Hello im very concerned ive had e year
Last edited by chrisw316; 10-05-13 at 11:33 PM.
Sorry to hear that Chris its scary to think that our online fantasies could ever come back and impact so harshly on our real time lives, but it does happen. I myself was involved in a similar situation a couple of years ago which caused no end of suffering and almost resulted in me losing the ones I love and care about most in this big ol' crazy world. I was (And still am) a member of a few Farmyard Bestiality forums, nothing too heavy just a few like minded people getting together and sharing their bovine, ovine and milking machine fantasies. I'd gotten into a conversation with a bloke from Scotland, nothing to risqué at first just general chit chat, however what started as a lighthearted conversation about Ewes rubbing up against fence posts quickly turned into a full on heated sexual chat marathon involving all manner of farmyard animal, three combined harvesters, a Massey 7600 tractor and a barrel of red diesel. Afterwards thinking nothing of it we said our goodbyes, I took off the mask and collar, switched off the computer and exhaustively climbed the wooden bunk bed ladder to Bedfordshire.
It was several days later that I would realize the full ramifications of that sordid online fantasy farmyard extravaganza. I remember the morning well, there was a slight breeze, southern in origin, mild but crisp like a new fell flake, the sun had yet to say hello and the frost was still slippery under foot. It was on my return from walking my two best friends Johnny and Miles, a feisty Giant Schnoodle and an aging Dandie Dinmont Terrier that I noticed a large hullabaloo going on outside my ground floor council bedsit.
It was the RSPCA and the HM Revenue & Customs clutching papers accusing me of animal cruelty and subverting the Hydrocarbon Oil Duties Act of 1979. I was distraught, I felt as if they had reached straight through my floral patterned flannelette shirt and ripped my heart clean out, my dogs were seized and my car was towed away. I sat there outside my bedsit devastated, I’d had the world in the palm of my hand and I’d lost it all for a flirting folly with fantasy farmyard fornication.

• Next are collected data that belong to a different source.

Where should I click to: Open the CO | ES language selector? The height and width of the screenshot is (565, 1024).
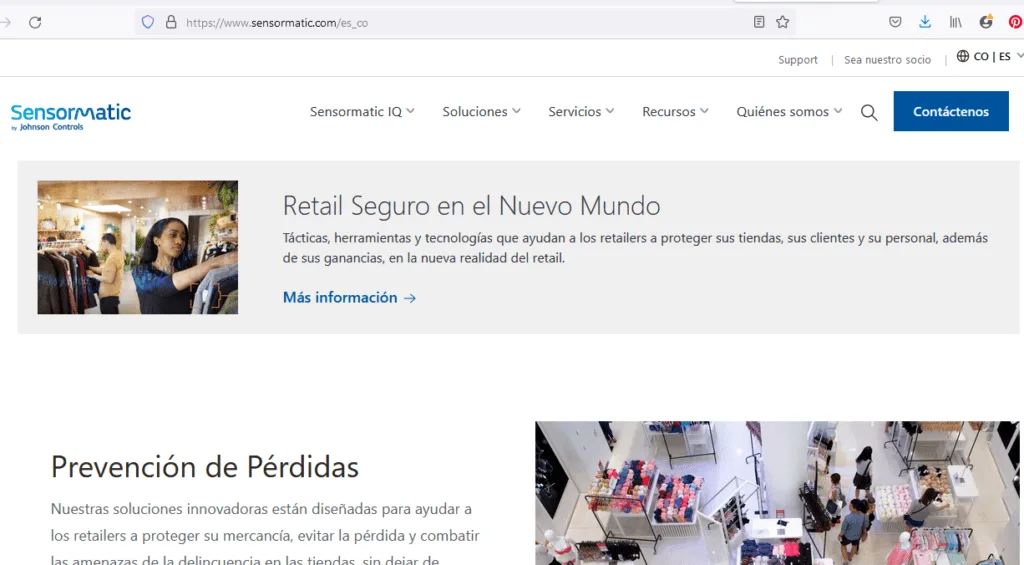[990, 57]
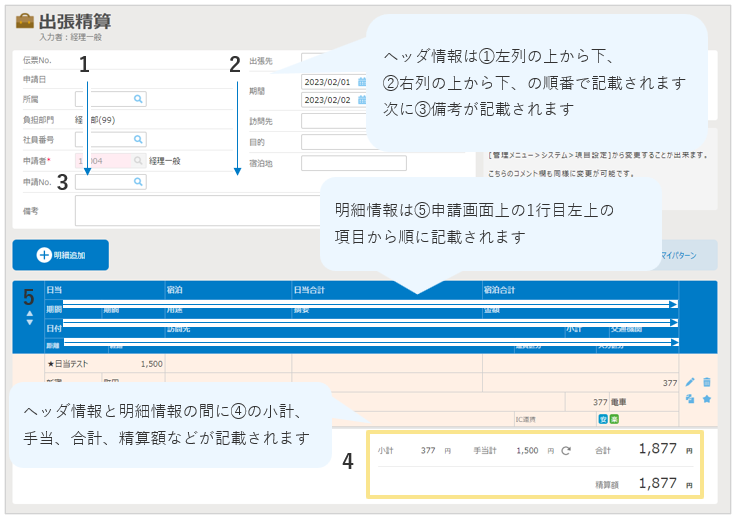Click the briefcase icon beside 出張精算 title
Screen dimensions: 734x516
click(x=24, y=21)
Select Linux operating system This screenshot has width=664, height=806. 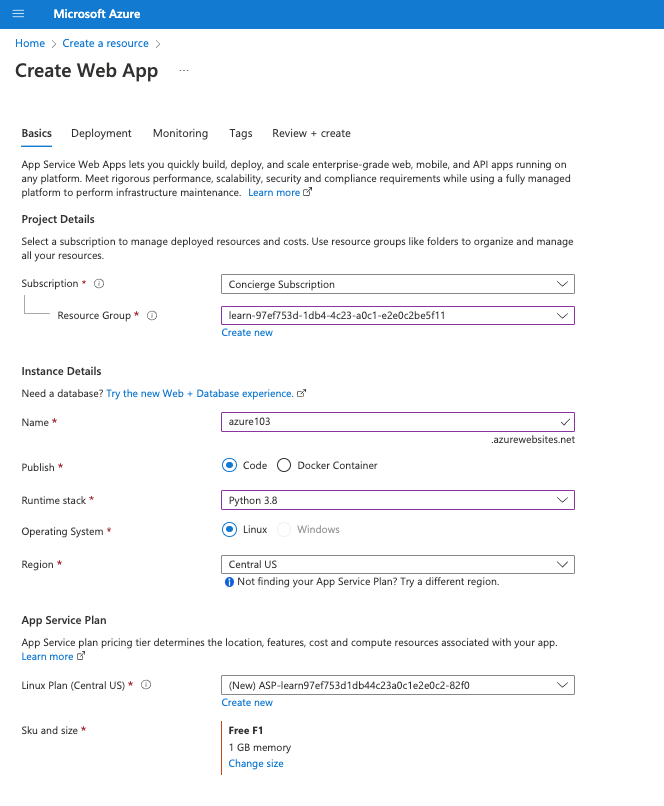click(229, 531)
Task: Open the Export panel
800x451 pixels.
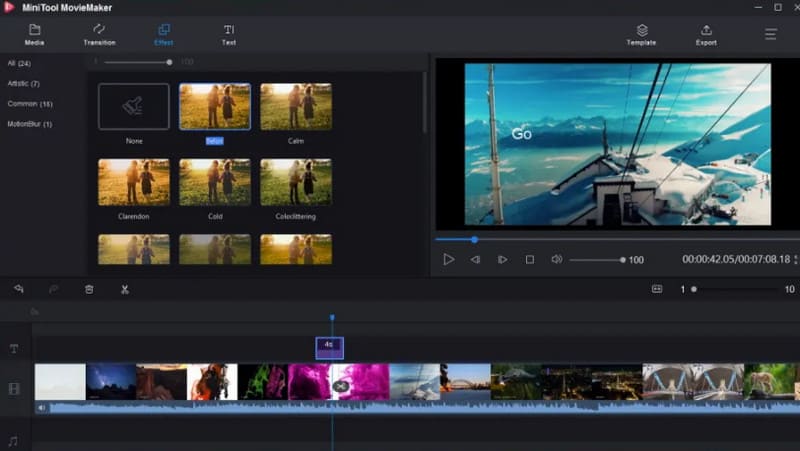Action: click(x=706, y=35)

But hey don’t give up there is light at the end of the funnel, stay strong and trust in Jesus and all will be well. My 1984 Datsun Sunny tested negative for Red Diesel and was returned and after the submission of multiple samples and statements I eventually got back Johnny and Miles, so chin up. I think the moral of the story is, its all fun and games until your online sexy time get misconstrued for real time happenings in the here and now and your Datsun Sunny, Giant Schnoodle and Dandie Dinmont Terrier get taken away under the
The Prevention of Cruelty to Animals Act, 1960 and the Hydrocarbon Oil Duties Act of 1979.
Last edited by chrisw316; 11-05-13 at 12:06 AM.